The knee orthosis (KO) is a specially designed brace that supports the knee joint. It features adjustable joints that control the knee’s range of motion and provide stability. The brace can manage medial-lateral and rotational movements and can be adjusted for varus (inward) or valgus (outward) alignment. This prefabricated, off-the-shelf device is commonly used to assist with rehabilitation or to manage conditions affecting knee function.

Purpose

To provide structural support to the knee joint. To manage and correct knee instability, alignment issues, or restricted movement. To aid in rehabilitation following knee injuries or surgeries. To offer pain relief by minimizing undue stress on the knee joint.

Indications

Symptoms such as knee instability, pain, and limited range of motion. Conditions including ligament injuries (ACL, PCL, MCL, LCL), meniscus tear, arthritis, patellar subluxation, or post-operative knee stabilization. Patients requiring support for impaired knee function due to injury or chronic conditions.

Preparation

No special preparation such as fasting or medication adjustment is typically needed. An evaluation by a healthcare professional to determine the correct size and fit for the brace. Possible imaging tests like X-rays or MRI to assess the condition of the knee.

Procedure Description

  1. The healthcare provider assesses the patient and selects an appropriately sized knee orthosis.
  2. The brace is positioned on the leg, covering the thigh, knee, and calf.
  3. Adjustable straps are fastened to ensure a secure fit, providing necessary compression.
  4. The joints on the brace are adjusted to control the knee’s range of motion, limiting or promoting flexion and extension as required.
  5. Additional adjustments are made for medial-lateral stability and varus/valgus alignment correction, if necessary.
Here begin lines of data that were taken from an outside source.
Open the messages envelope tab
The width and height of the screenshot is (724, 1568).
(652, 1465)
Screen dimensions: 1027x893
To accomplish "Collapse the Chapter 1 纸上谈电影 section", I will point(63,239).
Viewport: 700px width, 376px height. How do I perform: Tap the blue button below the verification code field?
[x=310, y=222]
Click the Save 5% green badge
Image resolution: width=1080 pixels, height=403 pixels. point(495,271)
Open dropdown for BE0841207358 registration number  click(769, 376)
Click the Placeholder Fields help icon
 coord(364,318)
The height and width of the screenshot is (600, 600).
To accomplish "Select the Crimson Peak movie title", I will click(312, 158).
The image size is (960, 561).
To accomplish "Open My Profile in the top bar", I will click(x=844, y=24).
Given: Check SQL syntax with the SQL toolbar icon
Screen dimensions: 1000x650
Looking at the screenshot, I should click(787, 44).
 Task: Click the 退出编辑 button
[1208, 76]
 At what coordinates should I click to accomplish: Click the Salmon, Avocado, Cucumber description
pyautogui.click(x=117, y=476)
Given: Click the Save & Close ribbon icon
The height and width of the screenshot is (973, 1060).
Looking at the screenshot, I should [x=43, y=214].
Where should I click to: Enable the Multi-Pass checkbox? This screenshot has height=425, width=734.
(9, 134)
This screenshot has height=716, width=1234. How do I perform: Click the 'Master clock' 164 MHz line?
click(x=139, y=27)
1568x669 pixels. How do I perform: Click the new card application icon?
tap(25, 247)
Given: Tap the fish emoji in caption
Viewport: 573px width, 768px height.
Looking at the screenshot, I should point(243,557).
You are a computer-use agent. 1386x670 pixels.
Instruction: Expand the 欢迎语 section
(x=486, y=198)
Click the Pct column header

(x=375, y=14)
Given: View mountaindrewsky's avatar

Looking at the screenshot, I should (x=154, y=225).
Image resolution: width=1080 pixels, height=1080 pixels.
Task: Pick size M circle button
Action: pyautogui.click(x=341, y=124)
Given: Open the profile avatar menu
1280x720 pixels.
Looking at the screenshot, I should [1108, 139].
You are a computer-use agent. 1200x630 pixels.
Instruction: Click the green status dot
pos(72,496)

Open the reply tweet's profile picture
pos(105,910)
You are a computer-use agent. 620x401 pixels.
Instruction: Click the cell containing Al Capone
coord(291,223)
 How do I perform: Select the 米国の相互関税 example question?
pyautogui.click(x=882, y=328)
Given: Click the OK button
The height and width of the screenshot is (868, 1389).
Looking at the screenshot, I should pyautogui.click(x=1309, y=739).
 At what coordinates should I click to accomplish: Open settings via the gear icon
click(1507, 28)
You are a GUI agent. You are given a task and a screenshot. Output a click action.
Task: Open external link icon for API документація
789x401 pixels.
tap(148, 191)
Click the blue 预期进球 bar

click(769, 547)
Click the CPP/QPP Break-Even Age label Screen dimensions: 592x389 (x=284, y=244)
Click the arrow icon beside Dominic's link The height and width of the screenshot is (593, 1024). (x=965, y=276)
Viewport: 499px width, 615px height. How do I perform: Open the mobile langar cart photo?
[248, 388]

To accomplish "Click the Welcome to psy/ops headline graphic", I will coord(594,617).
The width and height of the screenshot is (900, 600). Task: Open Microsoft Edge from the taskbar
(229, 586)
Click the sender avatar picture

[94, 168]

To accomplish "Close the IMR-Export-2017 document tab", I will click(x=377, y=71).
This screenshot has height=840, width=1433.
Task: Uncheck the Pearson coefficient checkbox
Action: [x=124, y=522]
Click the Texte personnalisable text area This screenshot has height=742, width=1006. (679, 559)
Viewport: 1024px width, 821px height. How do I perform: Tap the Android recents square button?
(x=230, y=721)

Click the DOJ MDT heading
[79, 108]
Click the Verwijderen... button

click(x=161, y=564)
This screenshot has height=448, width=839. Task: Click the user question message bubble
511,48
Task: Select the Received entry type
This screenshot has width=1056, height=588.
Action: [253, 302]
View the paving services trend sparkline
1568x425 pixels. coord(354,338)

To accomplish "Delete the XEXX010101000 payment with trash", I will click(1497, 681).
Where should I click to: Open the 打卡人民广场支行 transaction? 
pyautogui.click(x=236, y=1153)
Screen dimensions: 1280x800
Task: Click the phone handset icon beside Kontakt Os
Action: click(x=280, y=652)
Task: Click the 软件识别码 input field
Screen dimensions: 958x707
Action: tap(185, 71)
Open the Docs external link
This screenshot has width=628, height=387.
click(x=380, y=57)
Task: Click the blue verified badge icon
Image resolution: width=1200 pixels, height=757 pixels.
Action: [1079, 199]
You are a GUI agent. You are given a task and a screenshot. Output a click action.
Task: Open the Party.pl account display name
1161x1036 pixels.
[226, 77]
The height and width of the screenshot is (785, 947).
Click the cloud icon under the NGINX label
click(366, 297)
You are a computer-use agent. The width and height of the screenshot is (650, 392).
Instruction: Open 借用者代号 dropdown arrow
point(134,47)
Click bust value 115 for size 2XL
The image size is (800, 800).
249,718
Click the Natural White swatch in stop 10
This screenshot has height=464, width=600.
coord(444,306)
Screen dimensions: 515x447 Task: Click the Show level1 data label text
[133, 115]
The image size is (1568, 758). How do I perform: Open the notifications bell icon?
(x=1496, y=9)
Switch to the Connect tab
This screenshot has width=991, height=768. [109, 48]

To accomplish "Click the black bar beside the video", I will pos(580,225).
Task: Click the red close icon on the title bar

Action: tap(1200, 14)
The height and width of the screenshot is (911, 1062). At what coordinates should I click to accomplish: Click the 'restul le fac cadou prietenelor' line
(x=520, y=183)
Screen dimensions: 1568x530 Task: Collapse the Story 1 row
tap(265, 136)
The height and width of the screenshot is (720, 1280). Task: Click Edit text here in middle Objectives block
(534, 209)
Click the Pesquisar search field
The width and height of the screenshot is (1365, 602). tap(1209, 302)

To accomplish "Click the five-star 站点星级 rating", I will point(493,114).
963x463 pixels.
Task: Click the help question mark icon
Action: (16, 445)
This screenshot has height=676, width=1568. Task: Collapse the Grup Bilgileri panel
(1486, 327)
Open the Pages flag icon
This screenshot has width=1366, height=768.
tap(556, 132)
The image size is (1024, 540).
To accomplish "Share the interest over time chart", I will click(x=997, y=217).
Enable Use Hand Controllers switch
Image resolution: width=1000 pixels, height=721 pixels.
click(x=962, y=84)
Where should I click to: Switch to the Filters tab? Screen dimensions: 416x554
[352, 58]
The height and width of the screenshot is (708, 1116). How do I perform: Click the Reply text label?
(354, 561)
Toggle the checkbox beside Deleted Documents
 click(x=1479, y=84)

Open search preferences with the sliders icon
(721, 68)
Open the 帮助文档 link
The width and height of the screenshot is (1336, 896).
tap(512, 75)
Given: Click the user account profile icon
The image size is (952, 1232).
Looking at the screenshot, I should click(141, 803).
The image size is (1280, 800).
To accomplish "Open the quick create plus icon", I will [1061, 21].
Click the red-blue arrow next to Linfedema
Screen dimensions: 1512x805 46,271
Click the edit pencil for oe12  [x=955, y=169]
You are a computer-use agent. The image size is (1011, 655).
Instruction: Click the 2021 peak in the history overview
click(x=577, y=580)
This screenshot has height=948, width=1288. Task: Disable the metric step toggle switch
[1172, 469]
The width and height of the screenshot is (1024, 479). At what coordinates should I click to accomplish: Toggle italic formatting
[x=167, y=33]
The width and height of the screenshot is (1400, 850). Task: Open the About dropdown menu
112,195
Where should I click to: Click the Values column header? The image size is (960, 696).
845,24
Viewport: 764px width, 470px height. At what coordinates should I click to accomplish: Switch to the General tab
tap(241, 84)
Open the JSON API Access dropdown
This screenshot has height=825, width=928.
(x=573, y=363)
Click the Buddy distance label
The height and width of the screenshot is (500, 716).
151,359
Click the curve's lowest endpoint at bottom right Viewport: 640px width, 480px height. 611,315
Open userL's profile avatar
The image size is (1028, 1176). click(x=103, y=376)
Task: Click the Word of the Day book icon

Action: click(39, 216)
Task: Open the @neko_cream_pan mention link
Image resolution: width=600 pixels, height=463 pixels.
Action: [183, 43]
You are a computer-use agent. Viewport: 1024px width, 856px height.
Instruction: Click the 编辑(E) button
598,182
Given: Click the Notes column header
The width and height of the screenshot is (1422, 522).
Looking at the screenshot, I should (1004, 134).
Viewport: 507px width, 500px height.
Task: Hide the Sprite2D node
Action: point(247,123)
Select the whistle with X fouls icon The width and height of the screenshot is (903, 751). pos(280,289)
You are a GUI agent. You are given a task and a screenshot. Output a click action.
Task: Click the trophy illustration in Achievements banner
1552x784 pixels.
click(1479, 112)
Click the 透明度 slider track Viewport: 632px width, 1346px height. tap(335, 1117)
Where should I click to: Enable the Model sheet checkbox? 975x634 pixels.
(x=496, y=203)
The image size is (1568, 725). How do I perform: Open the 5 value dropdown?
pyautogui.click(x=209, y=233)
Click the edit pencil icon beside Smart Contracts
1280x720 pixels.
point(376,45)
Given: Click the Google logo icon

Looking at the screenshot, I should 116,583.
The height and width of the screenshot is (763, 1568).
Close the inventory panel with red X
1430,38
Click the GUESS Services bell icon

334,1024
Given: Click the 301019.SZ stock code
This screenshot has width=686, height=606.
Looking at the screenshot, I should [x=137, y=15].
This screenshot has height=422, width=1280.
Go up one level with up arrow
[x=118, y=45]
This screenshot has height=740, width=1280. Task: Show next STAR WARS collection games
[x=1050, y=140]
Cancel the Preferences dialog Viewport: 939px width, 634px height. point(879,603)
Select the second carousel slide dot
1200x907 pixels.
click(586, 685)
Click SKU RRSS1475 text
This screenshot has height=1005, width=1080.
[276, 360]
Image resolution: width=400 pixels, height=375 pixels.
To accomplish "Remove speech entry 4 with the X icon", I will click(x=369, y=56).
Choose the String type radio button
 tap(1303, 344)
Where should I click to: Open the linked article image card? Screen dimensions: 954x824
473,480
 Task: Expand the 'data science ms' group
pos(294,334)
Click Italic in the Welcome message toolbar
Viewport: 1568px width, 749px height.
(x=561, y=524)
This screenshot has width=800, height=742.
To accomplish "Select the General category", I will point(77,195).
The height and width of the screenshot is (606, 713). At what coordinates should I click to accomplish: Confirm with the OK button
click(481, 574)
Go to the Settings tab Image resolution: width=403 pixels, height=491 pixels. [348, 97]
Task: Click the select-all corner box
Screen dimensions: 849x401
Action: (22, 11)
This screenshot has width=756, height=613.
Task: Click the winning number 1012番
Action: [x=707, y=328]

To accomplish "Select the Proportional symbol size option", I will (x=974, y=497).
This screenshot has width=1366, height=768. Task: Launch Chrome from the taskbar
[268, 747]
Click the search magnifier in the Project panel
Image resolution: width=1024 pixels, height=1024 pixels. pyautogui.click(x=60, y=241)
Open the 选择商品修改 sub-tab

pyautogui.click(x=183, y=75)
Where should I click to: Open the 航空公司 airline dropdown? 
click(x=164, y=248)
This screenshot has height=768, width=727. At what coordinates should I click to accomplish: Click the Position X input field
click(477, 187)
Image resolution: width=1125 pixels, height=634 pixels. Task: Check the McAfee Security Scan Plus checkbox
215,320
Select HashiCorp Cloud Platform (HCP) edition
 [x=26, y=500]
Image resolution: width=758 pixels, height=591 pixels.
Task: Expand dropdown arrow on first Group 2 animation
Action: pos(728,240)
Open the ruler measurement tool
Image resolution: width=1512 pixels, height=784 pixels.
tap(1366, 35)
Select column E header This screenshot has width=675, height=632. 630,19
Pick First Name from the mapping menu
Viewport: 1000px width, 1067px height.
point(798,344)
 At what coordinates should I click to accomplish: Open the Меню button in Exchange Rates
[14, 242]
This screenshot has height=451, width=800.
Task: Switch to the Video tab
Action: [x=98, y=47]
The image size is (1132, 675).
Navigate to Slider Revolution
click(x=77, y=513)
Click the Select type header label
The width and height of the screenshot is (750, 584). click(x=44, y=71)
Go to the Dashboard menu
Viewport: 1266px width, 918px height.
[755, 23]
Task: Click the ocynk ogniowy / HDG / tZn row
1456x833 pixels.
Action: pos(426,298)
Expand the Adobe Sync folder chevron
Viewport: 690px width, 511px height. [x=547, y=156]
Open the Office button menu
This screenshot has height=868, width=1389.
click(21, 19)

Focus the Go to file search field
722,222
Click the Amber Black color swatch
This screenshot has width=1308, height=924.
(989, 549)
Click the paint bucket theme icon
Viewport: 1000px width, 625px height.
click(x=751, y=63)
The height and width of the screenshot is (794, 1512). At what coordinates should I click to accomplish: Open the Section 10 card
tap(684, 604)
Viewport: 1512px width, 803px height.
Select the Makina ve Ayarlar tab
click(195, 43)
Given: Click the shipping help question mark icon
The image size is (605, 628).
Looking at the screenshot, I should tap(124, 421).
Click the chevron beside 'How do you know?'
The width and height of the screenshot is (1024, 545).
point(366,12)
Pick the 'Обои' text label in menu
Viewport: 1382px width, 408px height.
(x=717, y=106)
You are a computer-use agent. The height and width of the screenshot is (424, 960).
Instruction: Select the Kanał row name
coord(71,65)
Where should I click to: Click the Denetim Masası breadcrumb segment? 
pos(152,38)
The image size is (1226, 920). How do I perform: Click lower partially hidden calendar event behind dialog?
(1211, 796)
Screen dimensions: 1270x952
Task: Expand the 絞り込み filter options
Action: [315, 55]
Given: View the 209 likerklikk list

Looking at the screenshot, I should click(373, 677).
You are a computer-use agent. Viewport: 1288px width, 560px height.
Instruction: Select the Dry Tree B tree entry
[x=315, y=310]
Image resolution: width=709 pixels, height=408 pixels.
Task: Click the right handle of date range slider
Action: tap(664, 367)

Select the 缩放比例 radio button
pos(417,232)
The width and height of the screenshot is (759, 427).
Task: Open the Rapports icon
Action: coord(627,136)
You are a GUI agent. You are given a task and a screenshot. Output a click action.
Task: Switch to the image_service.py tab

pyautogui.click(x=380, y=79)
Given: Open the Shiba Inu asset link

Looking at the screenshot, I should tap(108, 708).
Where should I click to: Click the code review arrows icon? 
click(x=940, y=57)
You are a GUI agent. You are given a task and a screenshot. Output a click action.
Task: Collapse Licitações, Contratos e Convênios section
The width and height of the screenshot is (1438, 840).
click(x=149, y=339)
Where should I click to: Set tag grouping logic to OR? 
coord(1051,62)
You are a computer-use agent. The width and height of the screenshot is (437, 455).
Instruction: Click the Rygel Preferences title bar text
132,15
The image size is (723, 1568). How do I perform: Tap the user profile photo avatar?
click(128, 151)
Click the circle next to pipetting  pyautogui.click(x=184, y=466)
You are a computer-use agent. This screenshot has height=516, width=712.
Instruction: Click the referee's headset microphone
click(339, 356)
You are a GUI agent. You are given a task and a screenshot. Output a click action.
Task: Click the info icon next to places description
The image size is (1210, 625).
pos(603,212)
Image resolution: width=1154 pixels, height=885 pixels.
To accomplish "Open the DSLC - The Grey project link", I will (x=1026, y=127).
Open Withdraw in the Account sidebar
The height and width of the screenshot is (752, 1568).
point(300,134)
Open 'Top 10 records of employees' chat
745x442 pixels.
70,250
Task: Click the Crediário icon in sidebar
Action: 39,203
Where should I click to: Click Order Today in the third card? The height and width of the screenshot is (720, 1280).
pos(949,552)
No anesthesia or sedation is needed as the procedure is non-invasive.

Duration

The fitting and adjustment process typically takes about 20 to 30 minutes.

Setting

The procedure is generally performed in an outpatient clinic, orthotic/prosthetic facility, or physical therapy center.

Personnel

Orthotist or prosthetist to fit and adjust the brace. Physical therapists may be involved in demonstrating exercises or educating the patient on using the orthosis. Healthcare providers such as doctors or nurse practitioners who diagnose and recommend the use of the brace.

Risks and Complications

Minor risks include skin irritation, bruising, or discomfort from improper fit. Rare complications might involve pressure sores or impaired blood circulation if the brace is too tight. Proper fitting and regular follow-up can manage and mitigate these risks.

Benefits

Improved stability and support for the knee joint. Enhanced mobility and reduced pain. Assists in faster recovery during rehabilitation. The patient can typically notice benefits within a few days, as knee function begins to improve with continued use.

Recovery

Instructions on how to wear and adjust the brace. Guidelines for exercising and using the knee orthosis during daily activities. Follow-up appointments to monitor progress and make adjustments if needed. Recovery time varies depending on the underlying condition and adherence to rehabilitation protocols.

Alternatives

Other treatment options include physical therapy, medication, surgical interventions, or different types of knee braces. Physical therapy can strengthen muscles and improve knee function, but may not provide immediate stability. Surgical options can offer a permanent solution but come with higher risks and longer recovery times. Alternative braces might be custom-made for more precise fit but are typically more expensive.

Patient Experience

The patient might feel some initial pressure as they adapt to the brace. Minor discomfort might occur but should decrease with time and proper adjustment. Effective pain management measures include taking recommended pain relievers and following up on any discomfort with the healthcare provider.